CHINA, Beijing. In the first three quarters of this year, the People's Republic of China imported a record quantity of 7.41 mill. t of meat including by-products and paid the equivalent of $23.19 bn. for this.
According to provisional figures from the General Customs Administration, the volume of imports rose considerably compared with the same period last year, namely by 3.11 mill. t or 72.1%; import expenditure rose by $10.5 bn. or 82.6%.
After the production losses due to ASF in their own country, pork was particularly sought after by Chinese importers in the past months; the corresponding purchase quantity without by-products shot up by 132.2% to 3.29 mill. t compared to the first three quarters of 2019. At the same time, beef imports increased by 38.8% to 1.57 mill. t. In addition, growing domestic livestock stocks, especially of pigs, have also increased the People's Republic's demand for soya for animal feed production. Imports of this product increased by 15.5% to 74.5 mill. t from January to September 2020 compared to the previous year.

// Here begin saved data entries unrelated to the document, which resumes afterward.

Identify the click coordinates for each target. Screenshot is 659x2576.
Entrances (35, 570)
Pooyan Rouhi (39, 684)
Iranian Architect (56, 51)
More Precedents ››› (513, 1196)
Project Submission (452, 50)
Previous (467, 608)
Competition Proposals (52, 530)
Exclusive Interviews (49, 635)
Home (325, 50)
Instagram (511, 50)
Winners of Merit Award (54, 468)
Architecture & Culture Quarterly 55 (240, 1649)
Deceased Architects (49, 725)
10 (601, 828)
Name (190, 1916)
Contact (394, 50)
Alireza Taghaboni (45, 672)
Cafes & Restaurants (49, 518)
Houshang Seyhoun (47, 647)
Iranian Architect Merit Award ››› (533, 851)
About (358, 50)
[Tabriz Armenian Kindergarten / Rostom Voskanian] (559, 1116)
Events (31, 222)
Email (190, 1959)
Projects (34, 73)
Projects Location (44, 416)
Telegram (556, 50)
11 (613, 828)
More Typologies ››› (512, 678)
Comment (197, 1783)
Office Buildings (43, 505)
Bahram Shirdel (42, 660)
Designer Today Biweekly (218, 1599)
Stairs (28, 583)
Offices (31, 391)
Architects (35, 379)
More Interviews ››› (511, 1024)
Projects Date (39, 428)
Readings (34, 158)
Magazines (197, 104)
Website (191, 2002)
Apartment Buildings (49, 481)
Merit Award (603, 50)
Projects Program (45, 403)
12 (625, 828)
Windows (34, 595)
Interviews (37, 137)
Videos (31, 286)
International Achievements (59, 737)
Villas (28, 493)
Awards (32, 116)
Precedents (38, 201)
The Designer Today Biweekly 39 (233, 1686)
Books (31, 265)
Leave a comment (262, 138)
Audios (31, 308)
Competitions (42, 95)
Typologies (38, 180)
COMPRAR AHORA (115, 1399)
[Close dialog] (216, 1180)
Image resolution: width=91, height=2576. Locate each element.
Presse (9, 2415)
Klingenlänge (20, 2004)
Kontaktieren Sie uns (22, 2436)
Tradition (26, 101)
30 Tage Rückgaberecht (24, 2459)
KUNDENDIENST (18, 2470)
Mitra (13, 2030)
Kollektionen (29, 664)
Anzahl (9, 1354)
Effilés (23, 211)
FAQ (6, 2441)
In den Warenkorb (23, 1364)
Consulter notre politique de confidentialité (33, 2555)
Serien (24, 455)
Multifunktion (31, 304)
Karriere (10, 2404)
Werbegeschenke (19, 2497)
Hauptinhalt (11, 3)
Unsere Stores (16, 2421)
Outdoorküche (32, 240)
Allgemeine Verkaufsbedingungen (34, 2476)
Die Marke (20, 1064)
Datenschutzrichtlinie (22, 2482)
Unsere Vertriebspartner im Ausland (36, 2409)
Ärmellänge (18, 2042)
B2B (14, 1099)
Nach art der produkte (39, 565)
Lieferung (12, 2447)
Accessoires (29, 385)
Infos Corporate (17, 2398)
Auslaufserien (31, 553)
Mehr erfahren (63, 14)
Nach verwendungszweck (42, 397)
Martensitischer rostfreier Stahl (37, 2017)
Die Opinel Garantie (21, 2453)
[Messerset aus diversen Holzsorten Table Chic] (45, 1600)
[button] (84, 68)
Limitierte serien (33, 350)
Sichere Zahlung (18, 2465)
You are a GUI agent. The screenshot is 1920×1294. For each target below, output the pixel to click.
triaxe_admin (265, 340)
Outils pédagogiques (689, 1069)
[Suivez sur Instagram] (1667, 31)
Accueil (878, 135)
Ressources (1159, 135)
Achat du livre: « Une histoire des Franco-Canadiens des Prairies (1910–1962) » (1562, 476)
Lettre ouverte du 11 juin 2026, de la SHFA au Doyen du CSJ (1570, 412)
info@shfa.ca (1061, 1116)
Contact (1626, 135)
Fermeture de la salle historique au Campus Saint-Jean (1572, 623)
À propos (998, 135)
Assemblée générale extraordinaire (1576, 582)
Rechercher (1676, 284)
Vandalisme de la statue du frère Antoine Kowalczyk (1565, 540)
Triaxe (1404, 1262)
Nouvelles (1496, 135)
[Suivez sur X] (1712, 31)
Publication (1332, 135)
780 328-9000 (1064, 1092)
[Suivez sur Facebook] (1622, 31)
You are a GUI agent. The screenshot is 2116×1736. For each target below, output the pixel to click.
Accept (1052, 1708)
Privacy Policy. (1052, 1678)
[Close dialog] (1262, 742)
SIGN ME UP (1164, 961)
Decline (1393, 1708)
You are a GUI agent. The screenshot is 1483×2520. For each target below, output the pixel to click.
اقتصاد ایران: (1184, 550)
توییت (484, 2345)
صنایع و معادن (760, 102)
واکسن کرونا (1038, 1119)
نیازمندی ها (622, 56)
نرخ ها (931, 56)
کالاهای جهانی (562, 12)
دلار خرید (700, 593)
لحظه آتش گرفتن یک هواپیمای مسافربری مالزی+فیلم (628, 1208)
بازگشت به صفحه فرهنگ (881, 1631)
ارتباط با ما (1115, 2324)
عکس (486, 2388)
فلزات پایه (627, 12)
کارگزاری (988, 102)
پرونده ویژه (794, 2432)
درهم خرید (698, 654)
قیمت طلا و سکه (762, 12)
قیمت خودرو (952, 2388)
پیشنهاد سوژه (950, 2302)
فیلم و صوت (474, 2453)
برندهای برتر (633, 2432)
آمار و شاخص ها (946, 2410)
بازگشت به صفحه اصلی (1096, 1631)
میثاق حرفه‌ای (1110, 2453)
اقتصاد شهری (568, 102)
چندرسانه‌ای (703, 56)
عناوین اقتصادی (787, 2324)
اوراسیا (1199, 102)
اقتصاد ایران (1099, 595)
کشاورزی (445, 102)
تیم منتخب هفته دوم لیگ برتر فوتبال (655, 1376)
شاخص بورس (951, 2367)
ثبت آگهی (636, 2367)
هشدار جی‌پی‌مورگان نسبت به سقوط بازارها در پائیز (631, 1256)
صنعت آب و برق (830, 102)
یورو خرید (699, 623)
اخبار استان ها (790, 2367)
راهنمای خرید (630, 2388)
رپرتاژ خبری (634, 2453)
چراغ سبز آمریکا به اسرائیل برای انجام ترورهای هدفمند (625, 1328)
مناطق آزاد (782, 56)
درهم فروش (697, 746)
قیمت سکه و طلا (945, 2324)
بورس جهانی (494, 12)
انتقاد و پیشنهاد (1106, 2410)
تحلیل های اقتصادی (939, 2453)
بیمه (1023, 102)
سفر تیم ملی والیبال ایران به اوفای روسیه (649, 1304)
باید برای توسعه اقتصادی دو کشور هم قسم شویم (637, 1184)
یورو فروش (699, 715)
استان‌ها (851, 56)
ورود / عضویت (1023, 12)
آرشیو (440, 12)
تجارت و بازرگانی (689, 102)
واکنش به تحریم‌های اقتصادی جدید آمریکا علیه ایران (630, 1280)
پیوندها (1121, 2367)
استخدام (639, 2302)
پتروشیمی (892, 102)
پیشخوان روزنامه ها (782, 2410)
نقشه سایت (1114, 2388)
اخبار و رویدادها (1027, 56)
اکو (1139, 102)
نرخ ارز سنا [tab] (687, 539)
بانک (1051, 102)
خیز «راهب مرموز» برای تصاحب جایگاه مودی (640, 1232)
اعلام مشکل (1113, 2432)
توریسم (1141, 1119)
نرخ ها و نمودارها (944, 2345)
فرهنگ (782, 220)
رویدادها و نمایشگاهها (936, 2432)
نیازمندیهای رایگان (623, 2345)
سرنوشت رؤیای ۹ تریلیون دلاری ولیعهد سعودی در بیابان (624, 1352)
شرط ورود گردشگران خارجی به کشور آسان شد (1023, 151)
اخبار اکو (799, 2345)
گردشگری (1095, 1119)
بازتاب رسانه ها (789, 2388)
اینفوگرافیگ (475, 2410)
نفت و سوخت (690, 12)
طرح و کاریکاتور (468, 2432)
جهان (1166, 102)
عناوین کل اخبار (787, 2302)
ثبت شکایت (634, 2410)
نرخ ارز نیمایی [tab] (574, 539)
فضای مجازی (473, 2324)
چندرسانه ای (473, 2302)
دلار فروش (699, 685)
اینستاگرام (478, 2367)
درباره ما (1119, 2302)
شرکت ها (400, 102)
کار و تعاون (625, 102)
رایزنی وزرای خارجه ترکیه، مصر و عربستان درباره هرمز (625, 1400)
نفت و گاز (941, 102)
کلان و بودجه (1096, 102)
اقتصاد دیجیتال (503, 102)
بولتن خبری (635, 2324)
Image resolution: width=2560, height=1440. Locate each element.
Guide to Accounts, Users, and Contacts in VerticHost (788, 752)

According to the Chinese Ministry of Agriculture, the number of pigs and the herd of breeding sows has been continuously increased in recent months; in the meantime, a level of 80% of "normal years" has been reached again. According to analysts, the twelve largest listed companies with pigs sold 5.7 mill. animals in September, an increase of 87% over the same month last year. The growing supply of pigs - in combination with high pork imports - has also been reflected in falling producer prices for the past three months. From mid-July to mid-October, the average price of slaughter pigs - based on live weight - fell by 22% across the country to its most recent level of €3.73 per kg. This was the first time since the beginning of June that the price fell below the €3.77 per kg threshold. In contrast, piglet prices have weakened slightly at best.